Expanded Access to our Investigational Medicinal Products Policy
At MorphoSys, our mission is to make exceptional, innovative biopharmaceuticals to improve the lives of patients suffering from serious diseases. Before these and all other investigational medicinal products can be made broadly available, the U.S. Food and Drug Administration (FDA) and other health authorities around the world require that they are investigated in clinical trials. Throughout this process, the safety of patients taking our medicines is of the utmost importance.
Clinical trials are research investigations that are designed to determine if a medicine is safe and effective for patients.
People who choose to participate in clinical trials play an essential role in developing new medicines, particularly for rare diseases and conditions that are especially difficult to treat. Whenever possible, MorphoSys will refer an individual requesting access to our investigational medicinal products to an appropriate clinical trial.
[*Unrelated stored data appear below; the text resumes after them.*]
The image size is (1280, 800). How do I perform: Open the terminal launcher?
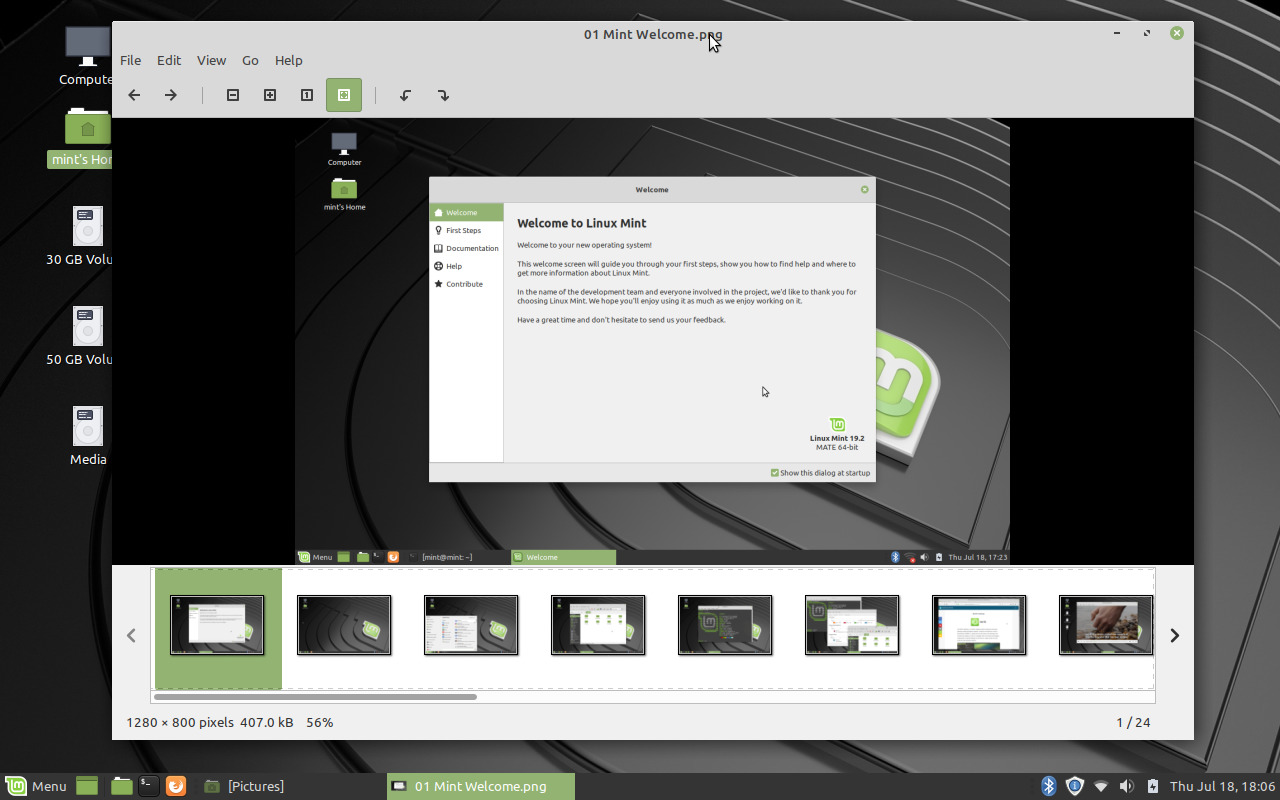tap(148, 786)
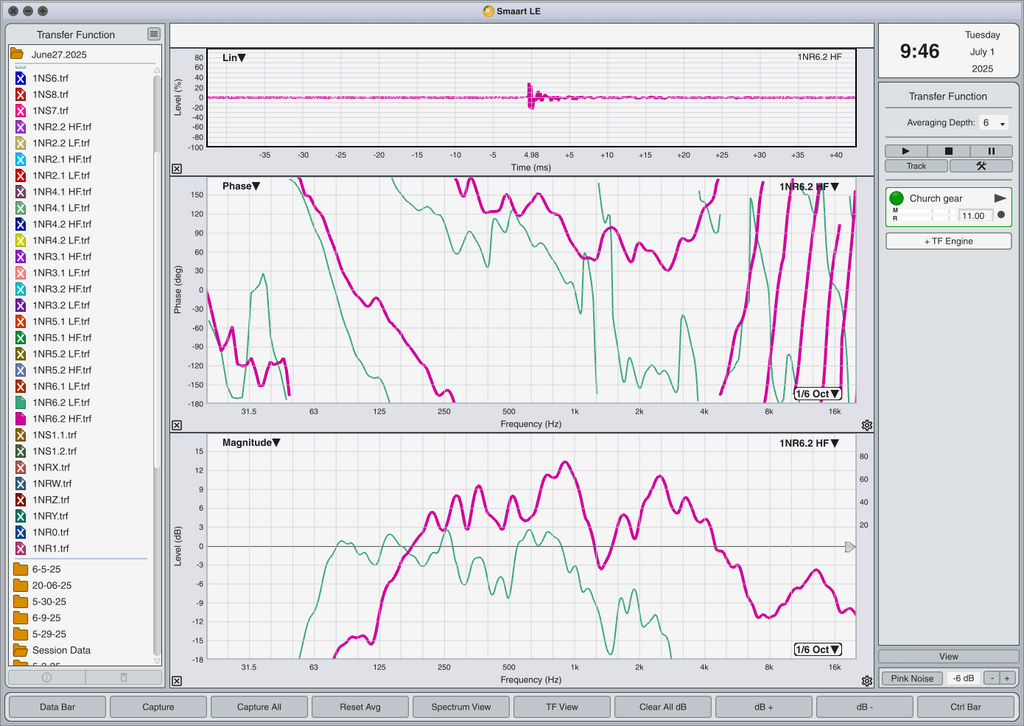Open phase graph settings gear
The width and height of the screenshot is (1024, 726).
[867, 425]
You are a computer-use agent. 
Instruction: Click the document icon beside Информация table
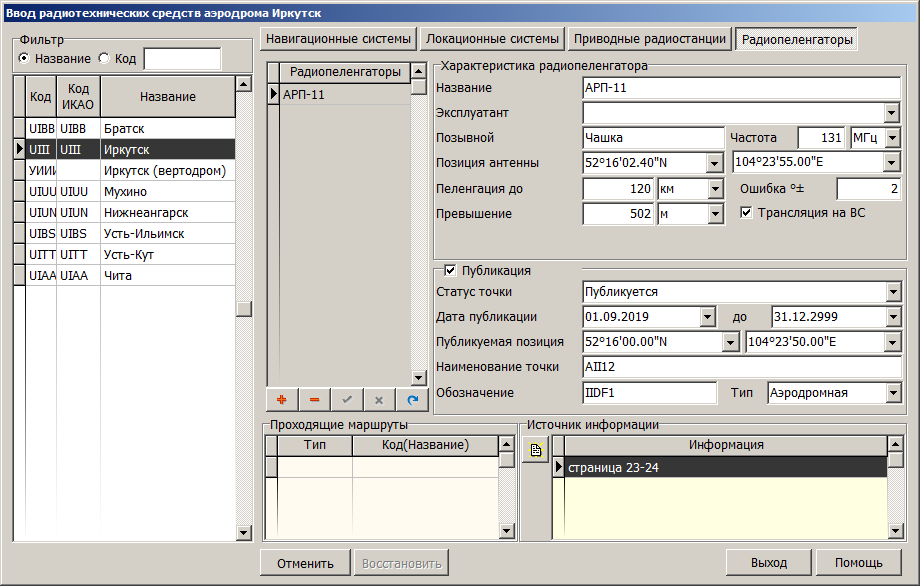[x=535, y=451]
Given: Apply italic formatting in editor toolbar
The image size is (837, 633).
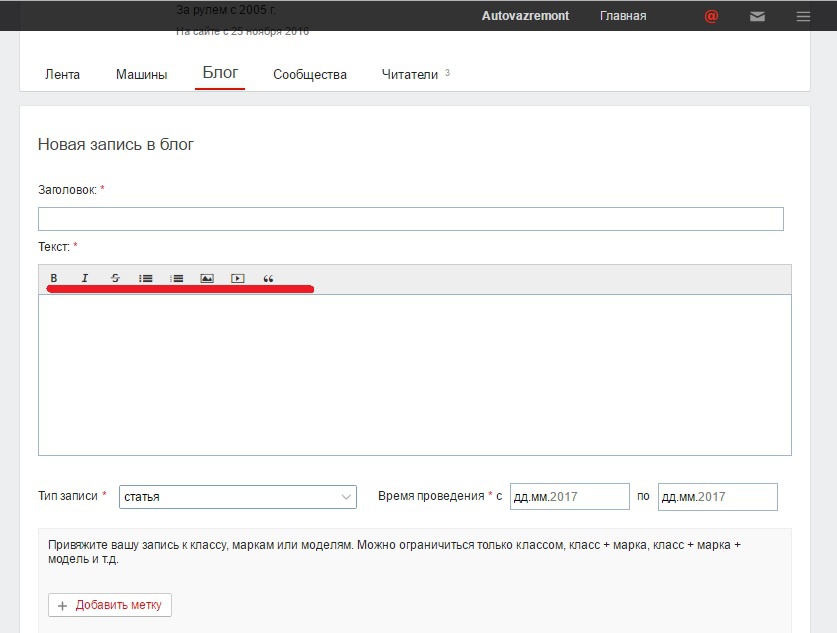Looking at the screenshot, I should click(x=84, y=278).
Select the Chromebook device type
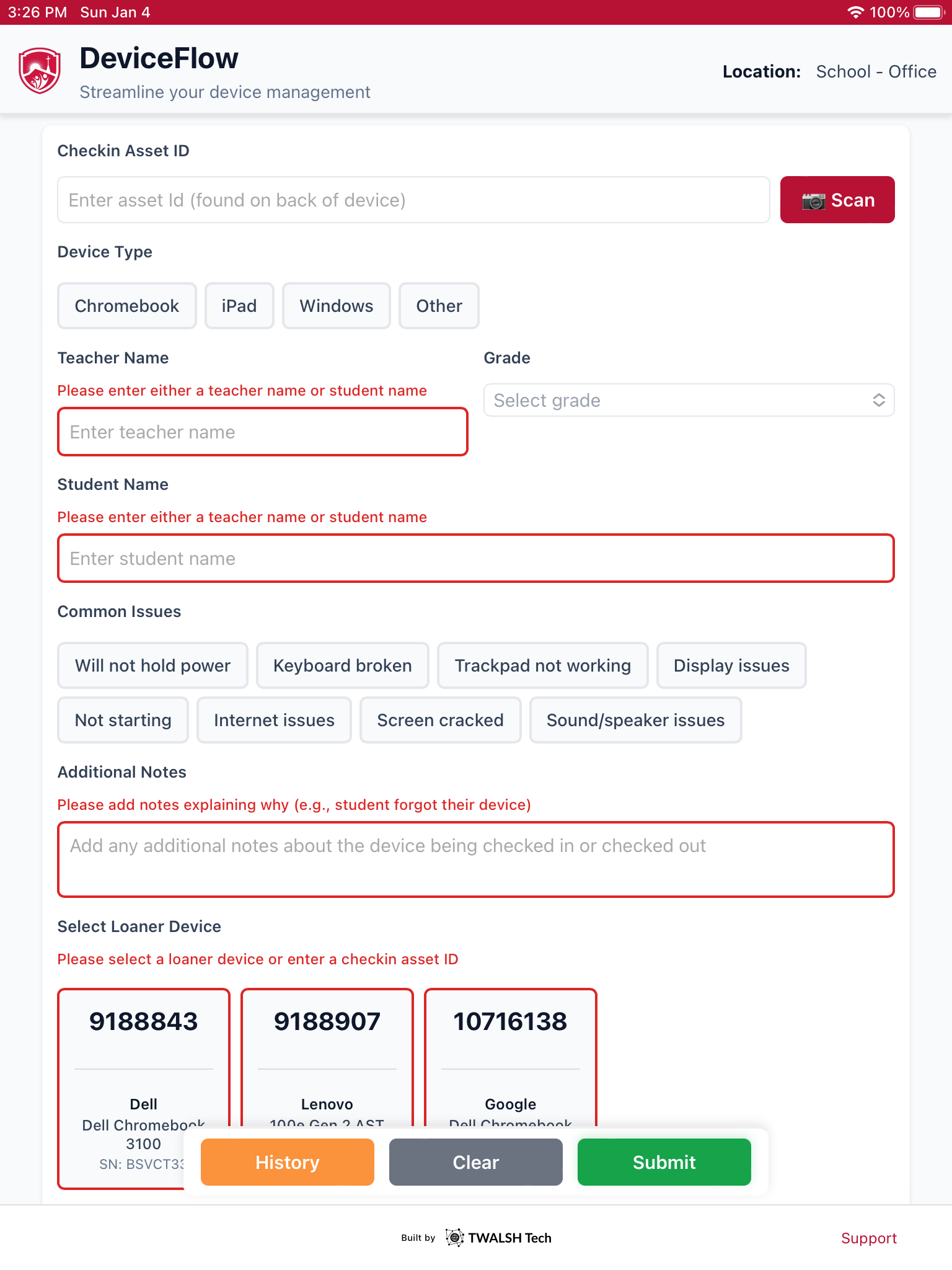 126,305
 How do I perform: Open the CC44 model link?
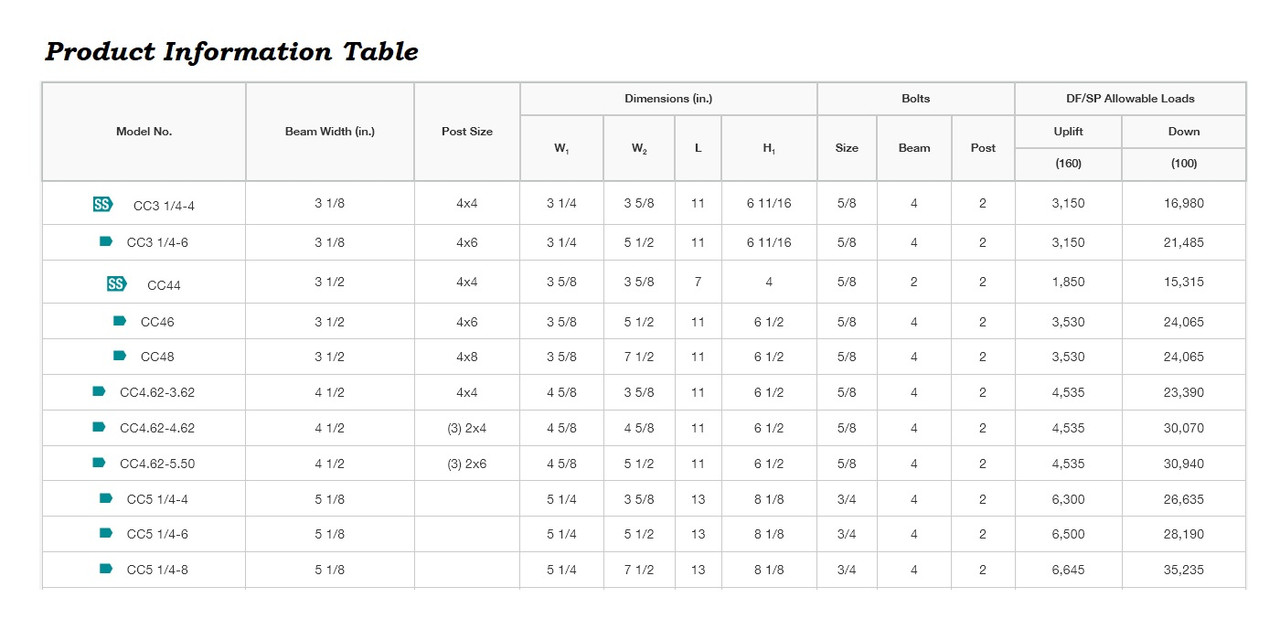(x=164, y=285)
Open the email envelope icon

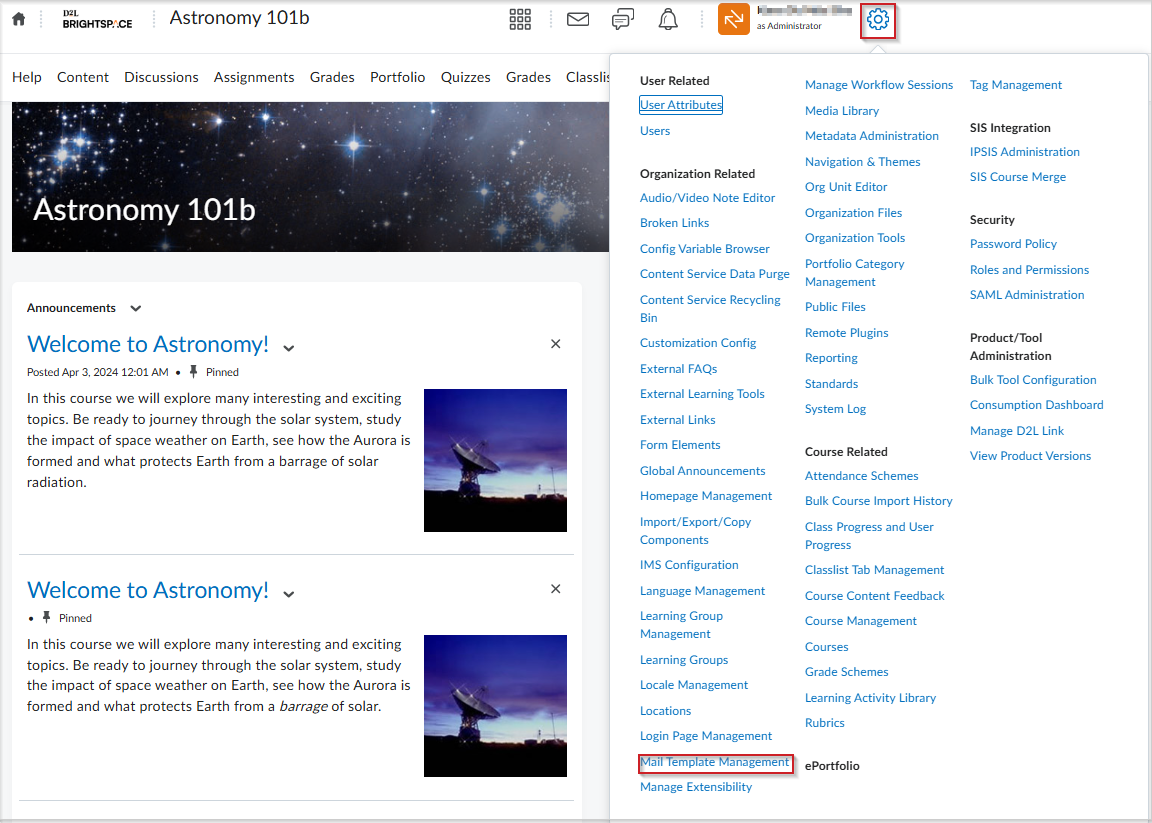pos(578,18)
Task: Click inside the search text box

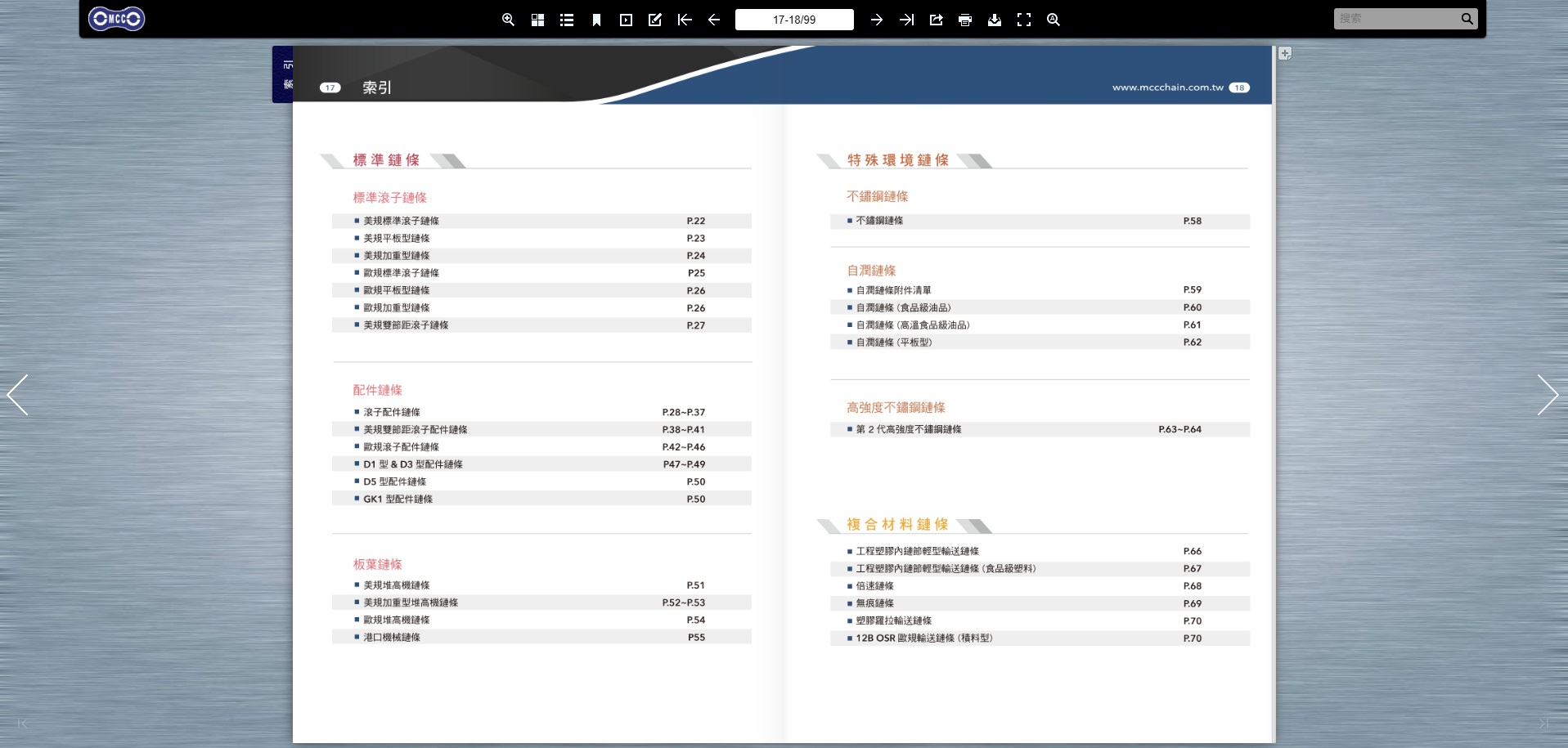Action: point(1395,19)
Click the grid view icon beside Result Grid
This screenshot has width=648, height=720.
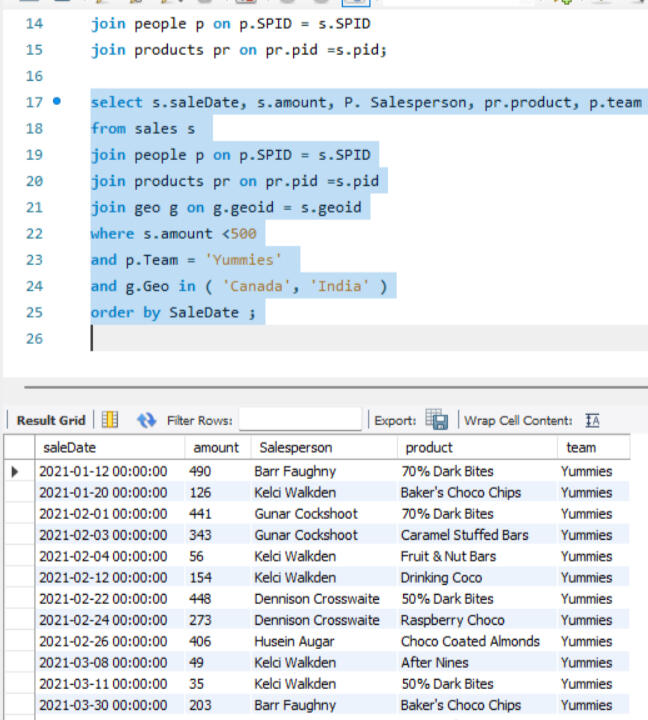(x=110, y=420)
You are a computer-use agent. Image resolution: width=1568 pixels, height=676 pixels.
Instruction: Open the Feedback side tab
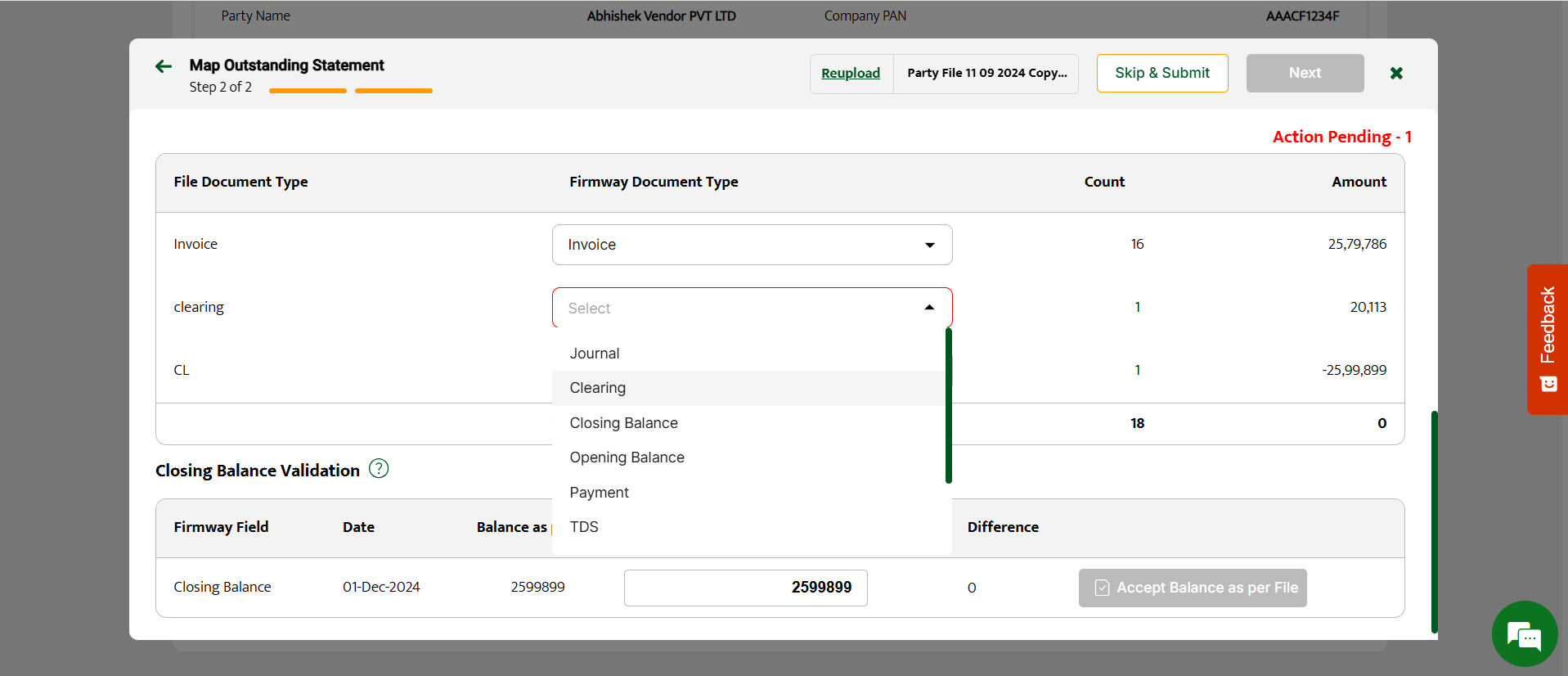pos(1547,339)
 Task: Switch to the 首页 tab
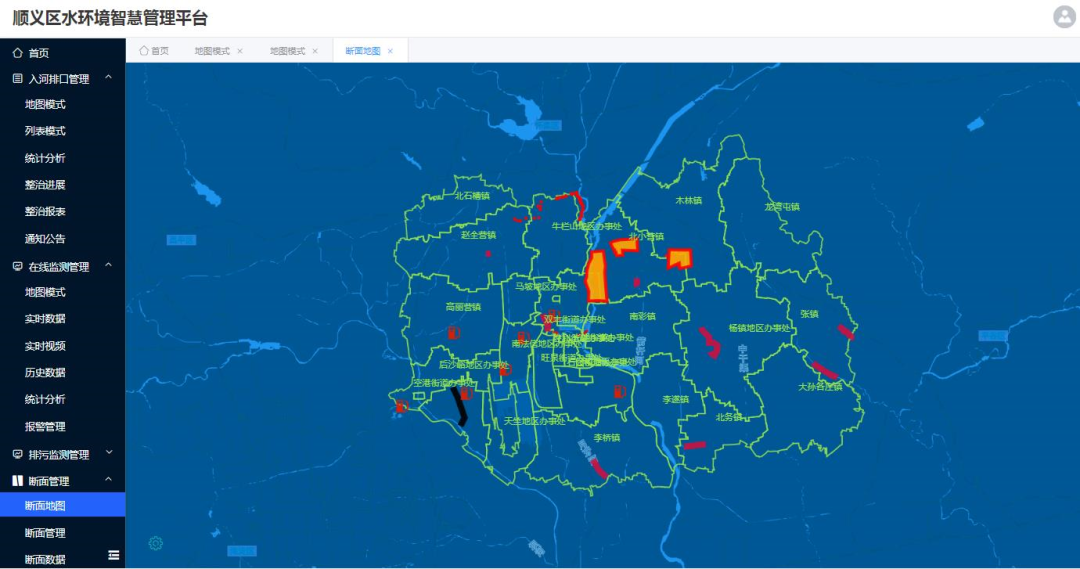pos(154,51)
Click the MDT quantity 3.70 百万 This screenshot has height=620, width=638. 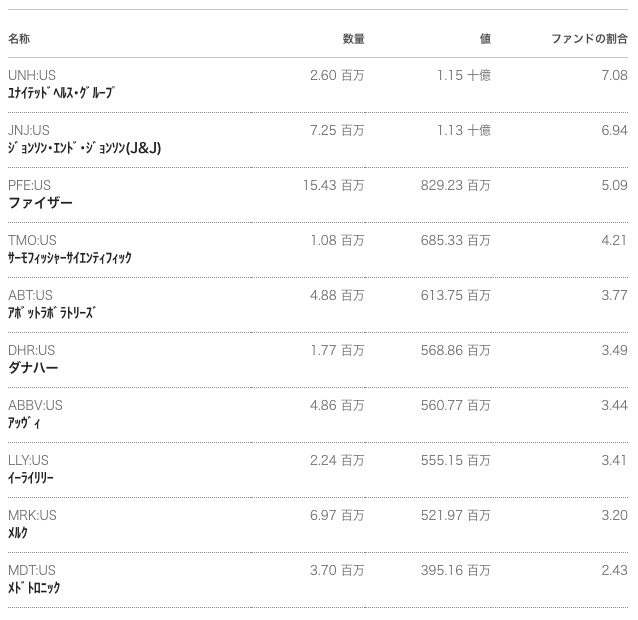[x=337, y=570]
For more information about MorphoSys’ ongoing clinical trials, visit tafasitamab on the website or ClinicalTrials.gov and search “MorphoSys”. To discuss your eligibility for a MorphoSys clinical trial, please ask your treating physician.
In some cases, patients with serious or immediately life-threatening diseases may not be eligible for any clinical trials and may not have other treatment options. Only under exceptional and very specific circumstances, these patients may be able to receive investigational medicinal products outside the clinical trial process.
These patients may be able to receive investigational medicines through “Expanded Access Programs” (EAP) (sometimes referred to as “Compassionate Use”).
EAPs can be set-up for patients:
- With serious or life-threatening diseases
- Who have exhausted all treatment options and
- Who are not eligible for any clinical trial
MorphoSys is committed to providing access to investigational medicinal products in cooperation with local health authorities and in accordance with our criteria for an EAP. EAPs only apply to investigational medicinal products not yet approved by the local health authorities.
How to Request Access to MorphoSys Investigational Medicinal Products
If you are a patient and interested in obtaining access to an investigational medicinal product, you should discuss available options with your treating physician. If a MorphoSys clinical trial may be a good treatment option for you, we recommend that your treating physician contacts us on your behalf via the contact information provided in ClinicalTrials.gov (search for tafasitamab).
If you are not eligible for a clinical trial that is currently active, or if no appropriate clinical trials exist, please contact your treating physician to determine if an EAP may be the best or only treatment option for you. Your physician will find details on the EAP at ClinicalTrials.gov with the identifier NCT04300803.
Treating physicians should use the following contact (tafasitamab@clinigengroup.com) to receive the necessary request form, eligibility criteria and instructions for the EAP process. Receipt of requests will be acknowledged within two business days of receipt, approval or denial will usually be finalized within 2-3 business days. Before treatment can be started, the treating physician has to obtain IRB review and FDA authorization.
MorphoSys is committed to a fair and impartial evaluation of each request for access to our EAP. Therefore, all decisions are based solely on clinical evidence and guided by the principles outlined below and by eligibility criteria for the EAP. In addition, MorphoSys intends to work in cooperation with local health authorities for the provision of an EAP.
MorphoSys May Consider Providing Participation in an EAP to a Patient if the following Principles Are Observed:
- Access to the MorphoSys investigational medicinal product is for a patient(s) with a serious or life-threatening condition for whom no other treatment options or clinical trials are available. If and when appropriate, an EAP is a solution of last resort if regulatory requirements allows.
- MorphoSys must be conducting research with the requested investigational medicinal product as part of a clinical trial. Upon commercial availability of the medicine, following local health authority approval, any applicable EAPs will be terminated.
- Granting participation in a MorphoSys EAP must not interfere in any way with the completion of clinical trials that could support health authority approval of the investigational medicinal product. Whenever possible, patients requesting access to a MorphoSys investigational medicinal product will be referred to an ongoing clinical trial.
- Patient must not be eligible for ongoing or pending clinical trials of the investigational medicinal product
- Potential benefits to the patient seeking access to the investigational medicinal product must outweigh the collective potential risks to the patient. The patient’s physician must decide whether the potential benefit outweighs the risk of receiving an investigational or unapproved medicine, based on the individual patient’s medical history.
- Adequate clinical data must exist to support the appropriate dosing, frequency of the investigational medicinal product and duration of treatment. MorphoSys’ clinical team will determine whether this clinical data is available and is adequate.
- Sufficient supply of the investigational medicinal product to support the EAP. Supplying the medicine through the EAP must not compromise the supply of medicine available for active or soon-opening clinical trials.